Hacker Newsnew | past | comments | ask | show | jobs | submitlogin

The title is terrible. Here is an excerpt from the article that explains what's going on: "The company's solution was to develop Git Virtual File System (GVFS). With GVFS, a local replica of a Git repository is virtualized such that it contains metadata and only the source code files that have been explicitly retrieved. By eliminating the need to replicate every file (and, hence, check every file for modifications), both the disk footprint of the repository and the speed of working with it were greatly improved. Microsoft modified Git to handle this virtual file system. The client was altered so that it didn't needlessly try to access files that weren't available locally and a new transfer protocol was added for selectively retrieving individual files from a remote repository."

This style of working is needed in large code bases, where not all files are checked out on developer workstations (for performance or privacy reasons).

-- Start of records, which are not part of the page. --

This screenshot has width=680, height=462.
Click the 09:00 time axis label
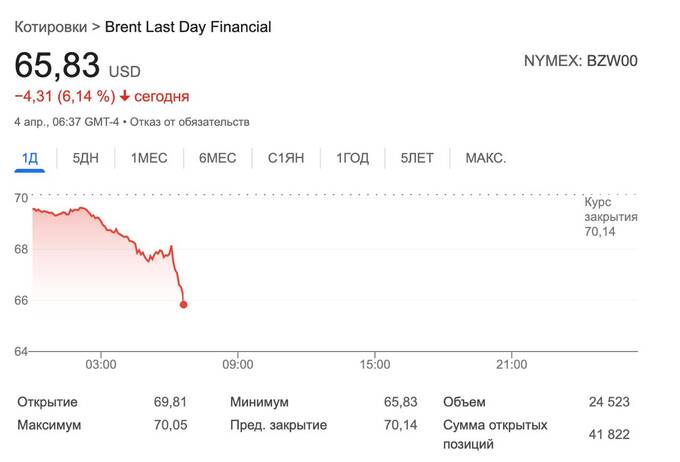[237, 365]
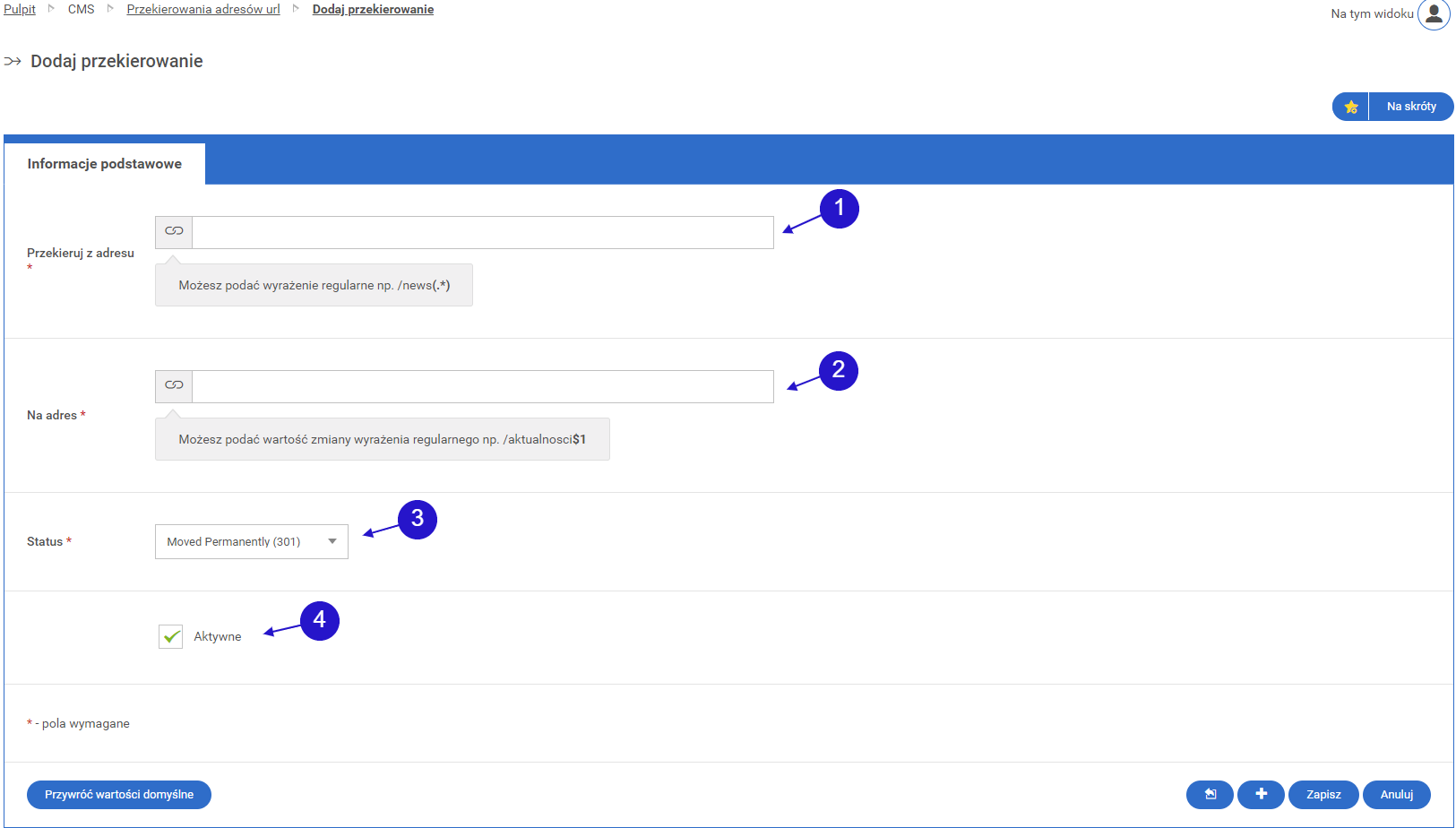Viewport: 1456px width, 828px height.
Task: Click 'Przywróć wartości domyślne' button
Action: (119, 795)
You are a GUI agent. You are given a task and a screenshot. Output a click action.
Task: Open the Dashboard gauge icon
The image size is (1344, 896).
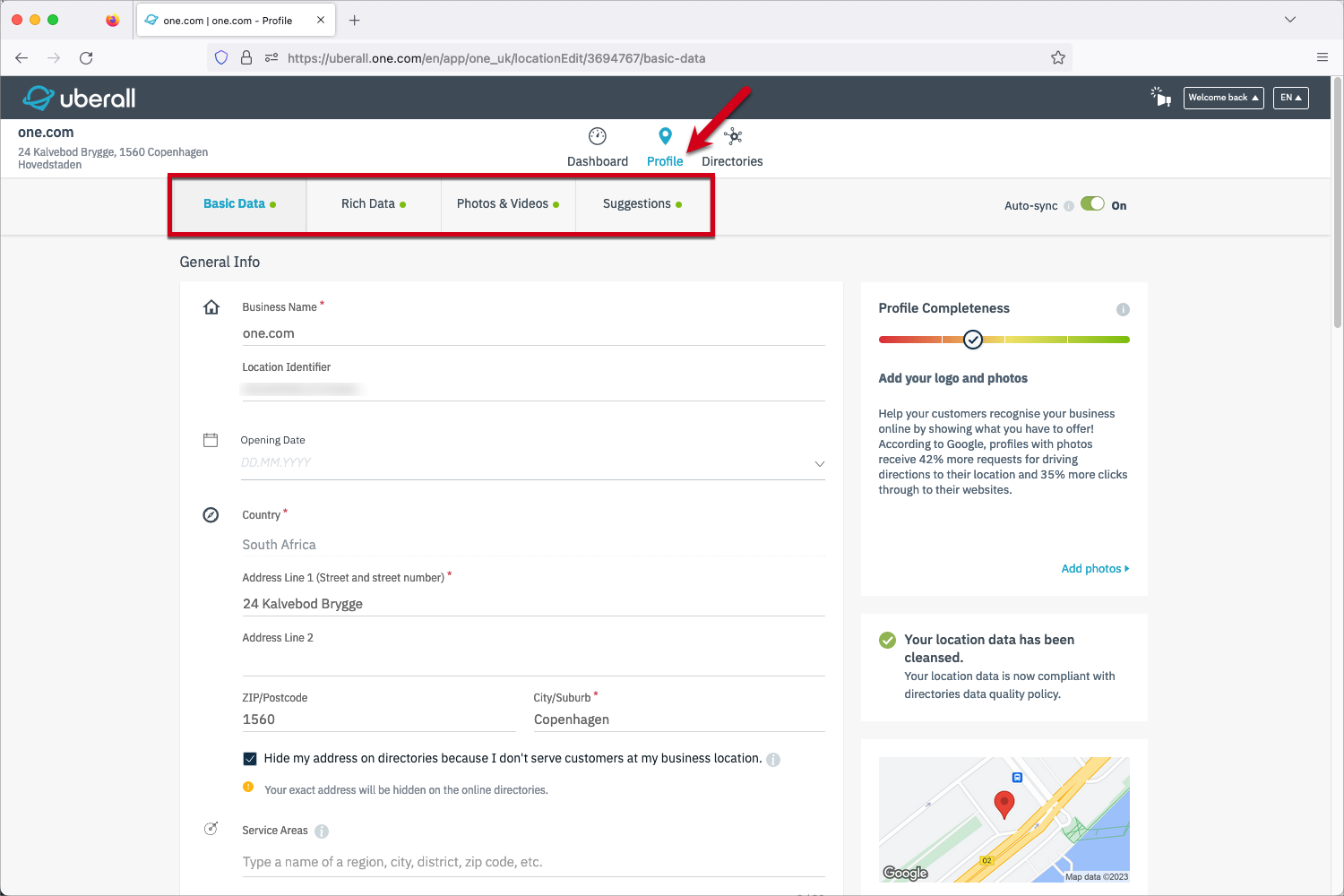[x=597, y=136]
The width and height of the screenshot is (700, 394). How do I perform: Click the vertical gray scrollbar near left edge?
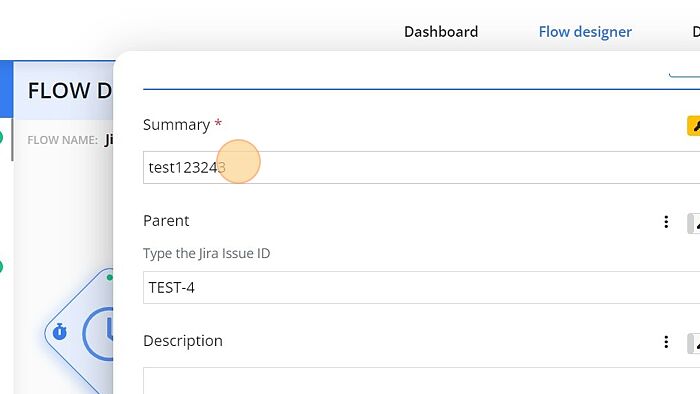(x=12, y=140)
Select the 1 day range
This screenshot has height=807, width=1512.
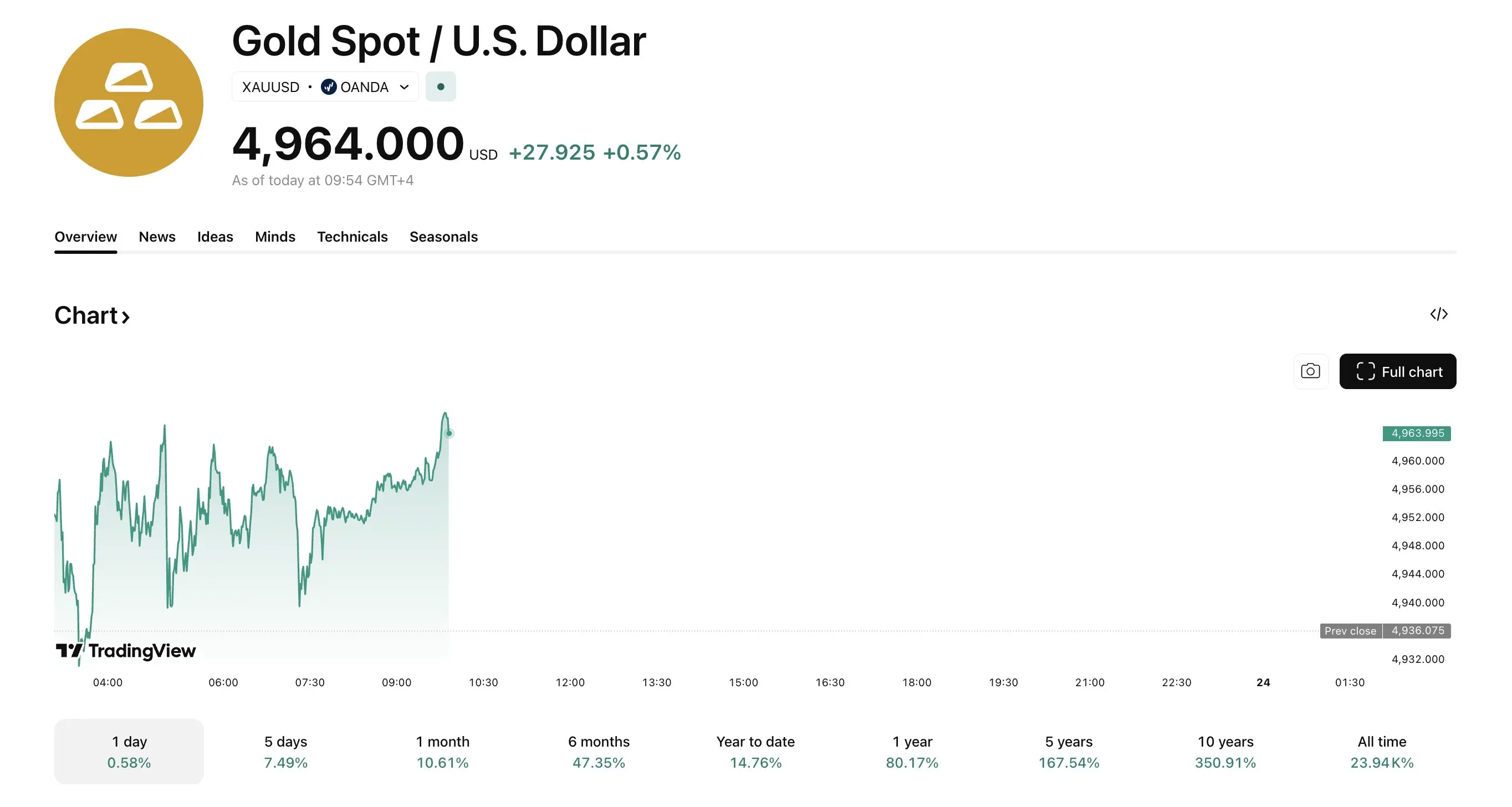pyautogui.click(x=129, y=751)
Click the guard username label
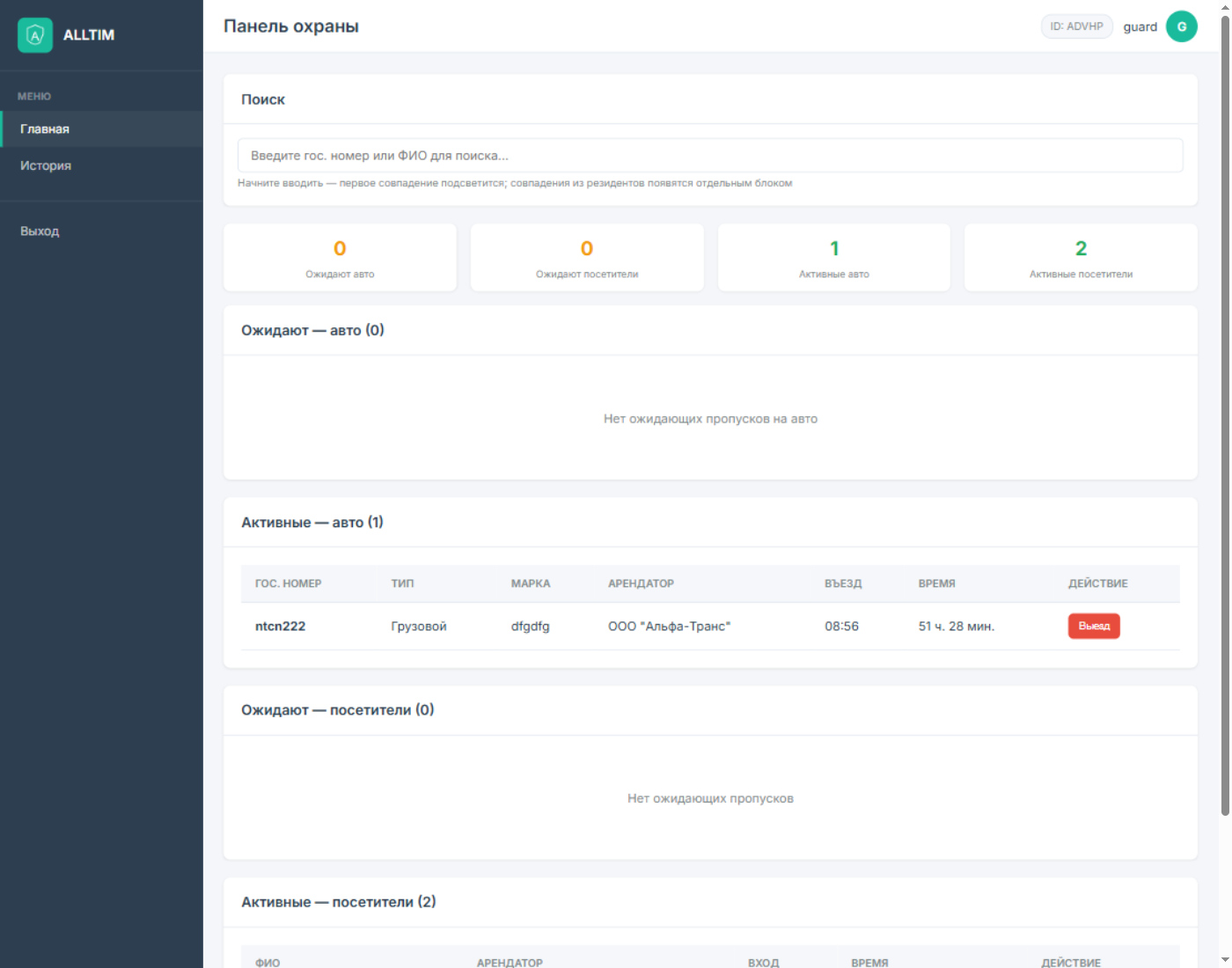Image resolution: width=1232 pixels, height=968 pixels. click(1140, 26)
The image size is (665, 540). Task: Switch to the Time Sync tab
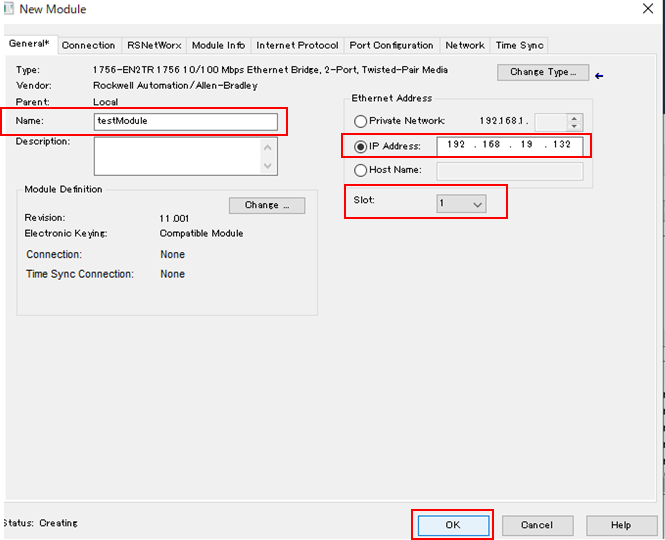pos(519,45)

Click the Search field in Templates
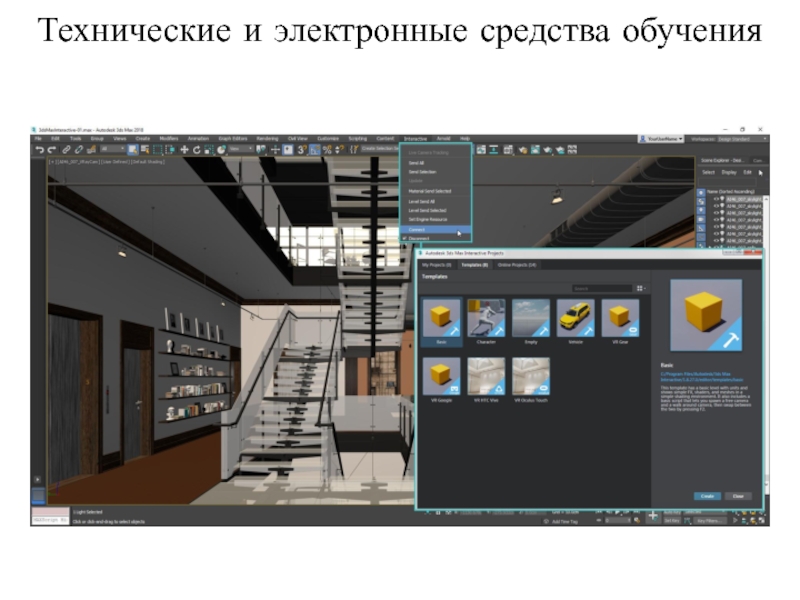[600, 289]
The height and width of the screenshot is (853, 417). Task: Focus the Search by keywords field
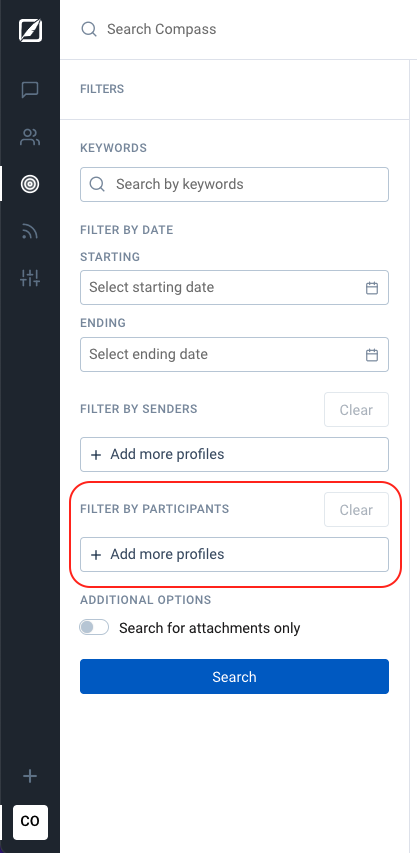(234, 184)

If you missed the discussion with details about how the technology actually works, rather than xplat: https://news.ycombinator.com/item?id=13559662 linked Q&A https://www.reddit.com/r/programming/comments/5rtlk0/git_vir...

An open-source cross-platform virtual file system API that was also fast (as opposed to FUSE) would be amazing.


It would indeed, although FUSE has the virtue of simplicity, and it would be nice not to sacrifice that.


isn't this similar to what was done by rational (the company thst ibm bought iirc) as part of their clearcase product ? my experience with that was not so great unfortunately. it seemed very clunky to use and i think required an army of system-administration folks to run.


Naming things is among the hardest things for programmers... what would you title it?


And good naming is useful to others. So I think we shouldn't discourage useful debates on how article titles could be improved. That helps us improve our naming skills.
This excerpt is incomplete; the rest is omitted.